In 1976, Congress sought to codify the application of sovereign immunity with the passing of the Foreign Sovereign Immunities Act (FSIA). As foreign governments began to routinely act as participants in international commerce, Congress intended that the FSIA waive sovereign immunity when a foreign government engages in commercial activity that has a “direct effect” in the United States. This exception permits suits against foreign governments in U.S. courts when there is a breach a commercial contract that directly affects economic interests in the United States. Under U.S. contract law, a binding unilateral contract may form when one party performs the acts requested in an open offer, such as providing the whereabouts of a wanted fugitive in return for a reward.

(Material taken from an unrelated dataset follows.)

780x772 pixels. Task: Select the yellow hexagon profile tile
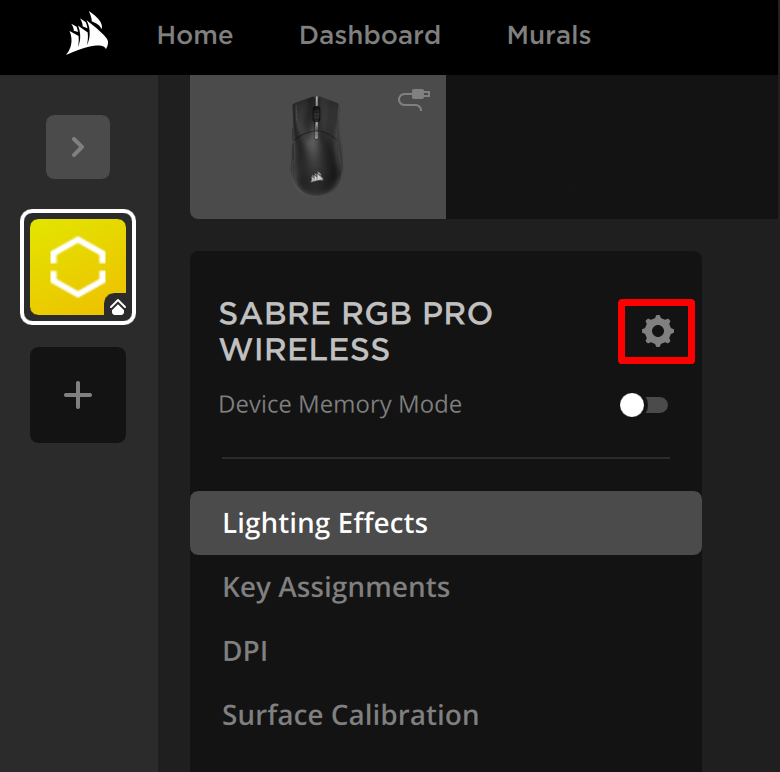click(x=78, y=267)
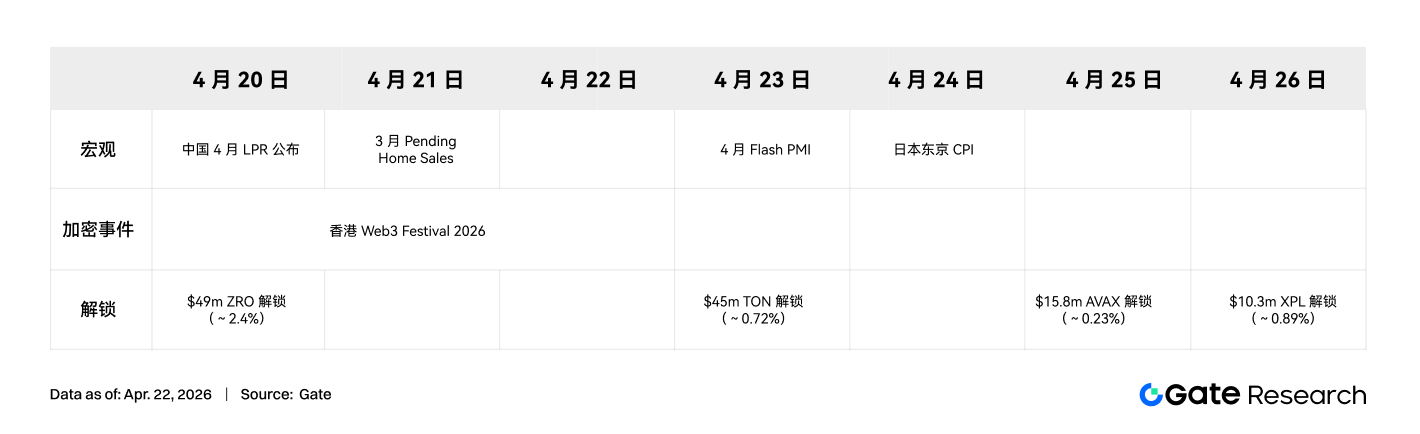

A recent Eleventh Circuit case, Guevara v. Republic of Peru, displayed the court’s inconsistent application of the FSIA’s commercial activity exception to fugitive reward offers, and prohibits the judicial enforcement of these contracts, even when offered by a foreign government and entered into on U.S. soil. The Guevara decision illustrates the unsettled interpretation and application of the FSIA by U.S. courts, and may have very damaging effects on U.S. participation in the pursuit of international fugitives.
Timothy E. Donahue,
Wanted: A Practical Application of the Foreign Sovereign Immunities Act to Foreign Reward Offers,
B.C. Int'l & Comp. L. Rev.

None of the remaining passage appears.